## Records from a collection

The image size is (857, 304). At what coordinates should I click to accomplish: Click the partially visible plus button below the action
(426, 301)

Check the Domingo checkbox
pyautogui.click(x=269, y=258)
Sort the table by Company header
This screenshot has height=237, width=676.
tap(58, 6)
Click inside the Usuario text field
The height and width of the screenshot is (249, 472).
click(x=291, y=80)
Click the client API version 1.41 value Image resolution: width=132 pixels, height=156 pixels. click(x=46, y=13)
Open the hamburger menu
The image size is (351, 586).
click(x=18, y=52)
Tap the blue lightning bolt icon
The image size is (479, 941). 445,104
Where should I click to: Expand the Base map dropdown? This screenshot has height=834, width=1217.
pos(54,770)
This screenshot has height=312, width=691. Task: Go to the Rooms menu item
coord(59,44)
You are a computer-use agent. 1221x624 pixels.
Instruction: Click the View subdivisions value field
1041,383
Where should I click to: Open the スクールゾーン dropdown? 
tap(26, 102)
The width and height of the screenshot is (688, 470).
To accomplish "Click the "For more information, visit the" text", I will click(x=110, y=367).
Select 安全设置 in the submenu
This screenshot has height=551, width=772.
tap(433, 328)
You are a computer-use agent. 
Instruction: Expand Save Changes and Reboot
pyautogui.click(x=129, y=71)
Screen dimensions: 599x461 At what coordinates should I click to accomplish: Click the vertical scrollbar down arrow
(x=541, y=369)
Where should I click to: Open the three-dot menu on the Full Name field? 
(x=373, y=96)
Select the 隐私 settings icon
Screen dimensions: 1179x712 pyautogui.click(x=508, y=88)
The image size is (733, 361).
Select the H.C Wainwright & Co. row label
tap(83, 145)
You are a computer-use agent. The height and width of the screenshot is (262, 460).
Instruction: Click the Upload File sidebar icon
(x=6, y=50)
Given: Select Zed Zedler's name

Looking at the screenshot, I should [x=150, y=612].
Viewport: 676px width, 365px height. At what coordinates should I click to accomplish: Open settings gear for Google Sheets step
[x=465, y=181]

## YOUR GOAL
Every line above is to be duplicated exactly as shown.

## RESPONSE TO THE TASK
The image size is (857, 304). At what coordinates should I click to accomplish: Click the partially visible plus button below the action
(426, 301)

Check the Domingo checkbox
pyautogui.click(x=269, y=258)
Sort the table by Company header
This screenshot has height=237, width=676.
tap(58, 6)
Click inside the Usuario text field
The height and width of the screenshot is (249, 472).
click(x=291, y=80)
Click the client API version 1.41 value Image resolution: width=132 pixels, height=156 pixels. click(x=46, y=13)
Open the hamburger menu
The image size is (351, 586).
click(x=18, y=52)
Tap the blue lightning bolt icon
The image size is (479, 941). 445,104
Where should I click to: Expand the Base map dropdown? This screenshot has height=834, width=1217.
pos(54,770)
This screenshot has height=312, width=691. Task: Go to the Rooms menu item
coord(59,44)
You are a computer-use agent. 1221x624 pixels.
Instruction: Click the View subdivisions value field
1041,383
Where should I click to: Open the スクールゾーン dropdown? 
tap(26, 102)
The width and height of the screenshot is (688, 470).
To accomplish "Click the "For more information, visit the" text", I will click(x=110, y=367).
Select 安全设置 in the submenu
This screenshot has height=551, width=772.
tap(433, 328)
You are a computer-use agent. 
Instruction: Expand Save Changes and Reboot
pyautogui.click(x=129, y=71)
Screen dimensions: 599x461 At what coordinates should I click to accomplish: Click the vertical scrollbar down arrow
(x=541, y=369)
Where should I click to: Open the three-dot menu on the Full Name field? 
(x=373, y=96)
Select the 隐私 settings icon
Screen dimensions: 1179x712 pyautogui.click(x=508, y=88)
The image size is (733, 361).
Select the H.C Wainwright & Co. row label
tap(83, 145)
You are a computer-use agent. The height and width of the screenshot is (262, 460).
Instruction: Click the Upload File sidebar icon
(x=6, y=50)
Given: Select Zed Zedler's name

Looking at the screenshot, I should [x=150, y=612].
Viewport: 676px width, 365px height. At what coordinates should I click to accomplish: Open settings gear for Google Sheets step
[x=465, y=181]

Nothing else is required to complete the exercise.